EXERCISE 1:
Condense the paragraph of the forum thread below that begins "Unfortunately some magazines steal" into a short list of its main facts.

PROVIDED TEXT:
# [Pic Request] Mines R34 GTR



## MacGTR (Dec 31, 2006)

Just wondered if anyone has some good high res pictures of the Mines Nissan Skyline R34. 1280x800 or 1280x1024 if anyone has got any.

Many thanks, Been googling but can't seem to find any decent ones.


----------



## Hugo (Oct 1, 2007)




----------



## MacGTR (Dec 31, 2006)

Thanks, up to Dino's usual standards


----------



## Hugo (Oct 1, 2007)

MacGTR said:


> Thanks, up to Dino's usual standards


Yup  

It seems to be the only decent wallpaper of the Mine's GTR on the net. The rest of Dino's photoshoot is to small to be used as a wallpaper


----------



## Kanzen (Aug 2, 2007)

Hugo said:


> Yup
> 
> It seems to be the only decent wallpaper of the Mine's GTR on the net. The rest of Dino's photoshoot is to small to be used as a wallpaper


Unfortunately some magazines steal his pictures and use them without permission, which is why he doesn't publish hi res copies on the net.


----------



## Hugo (Oct 1, 2007)

Yes I know Dino is quite protective over his work and I don't blame him for that.


----------

Screen-element location records
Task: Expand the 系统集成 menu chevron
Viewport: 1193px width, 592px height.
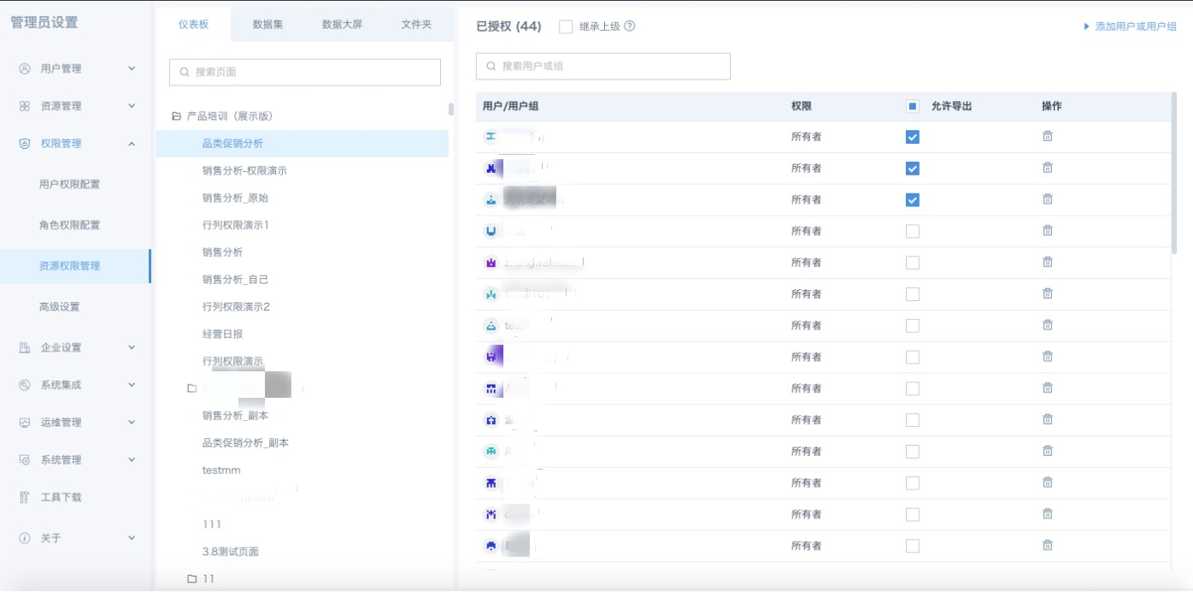Action: [132, 385]
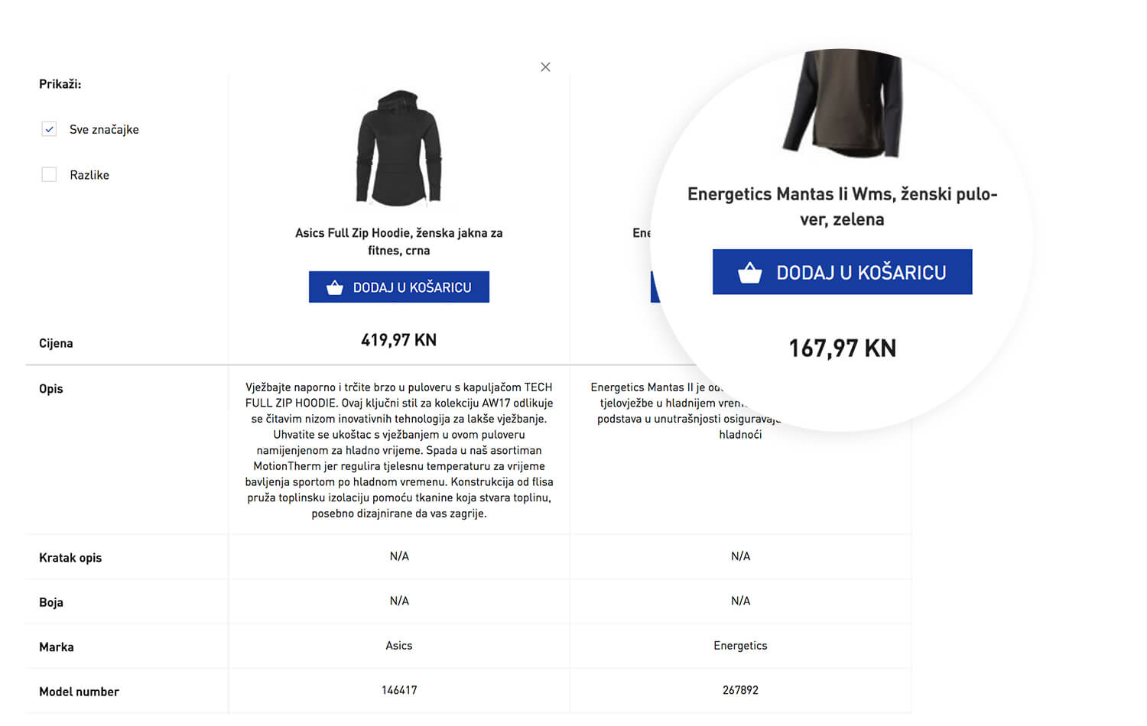Click the Asics price 419,97 KN
Screen dimensions: 1147x726
(398, 340)
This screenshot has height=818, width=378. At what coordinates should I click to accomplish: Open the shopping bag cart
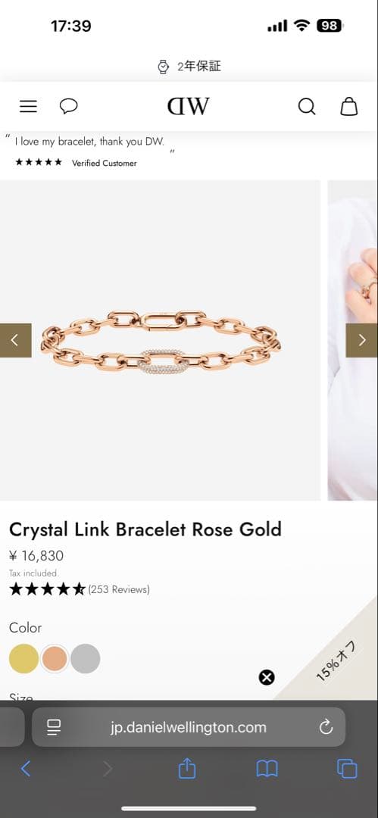[x=348, y=107]
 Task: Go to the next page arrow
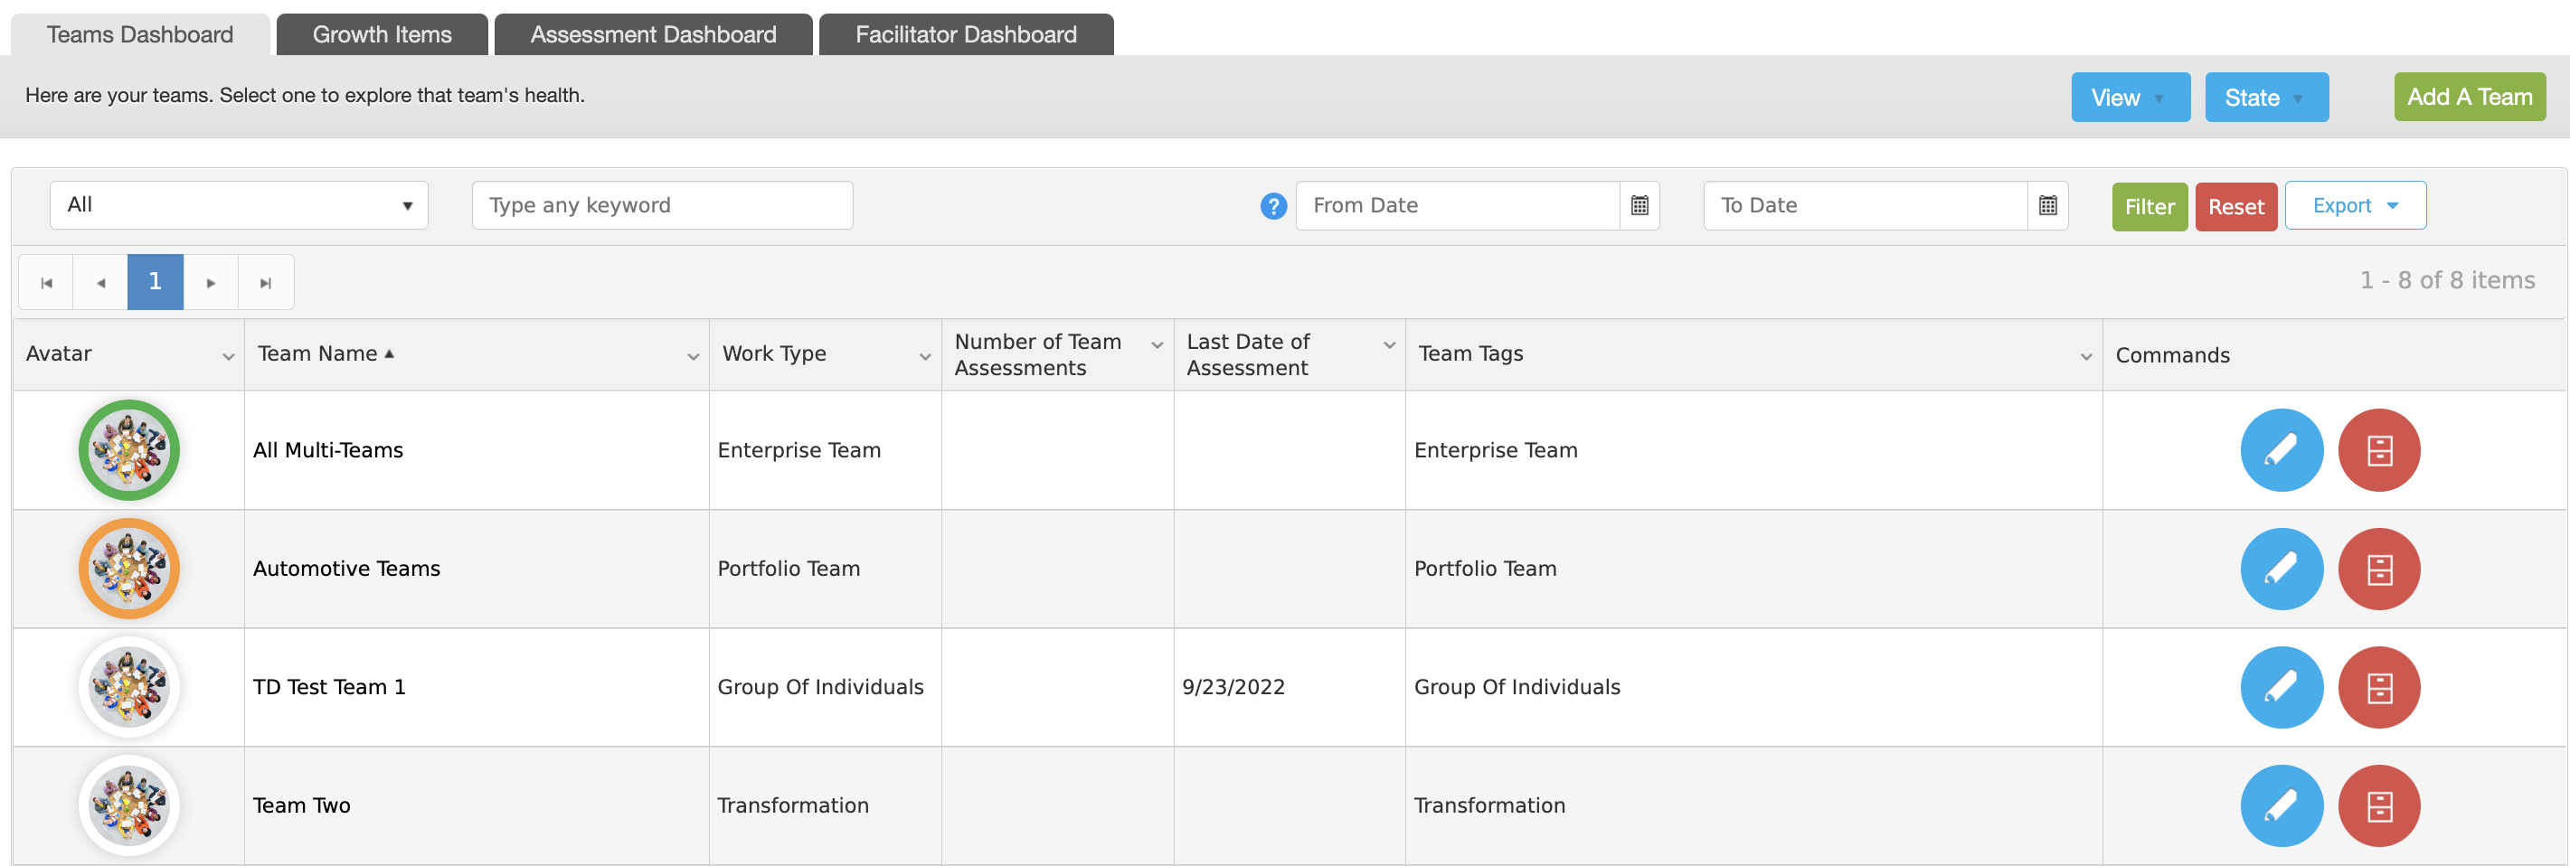pos(211,282)
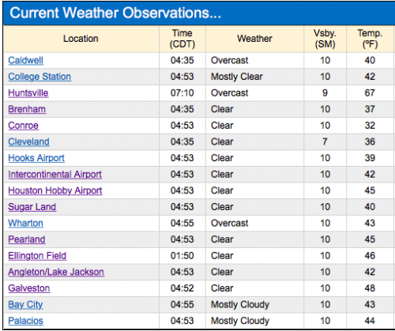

EXERCISE 2:
How many lines in the entries above contain the word "width"? Reply with the number only.

EXPECTED ANSWER 1:
- Some magazines take Dino's pictures and use them without permission.
- For that reason, he does not publish high-res copies online.

EXPECTED ANSWER 2:
2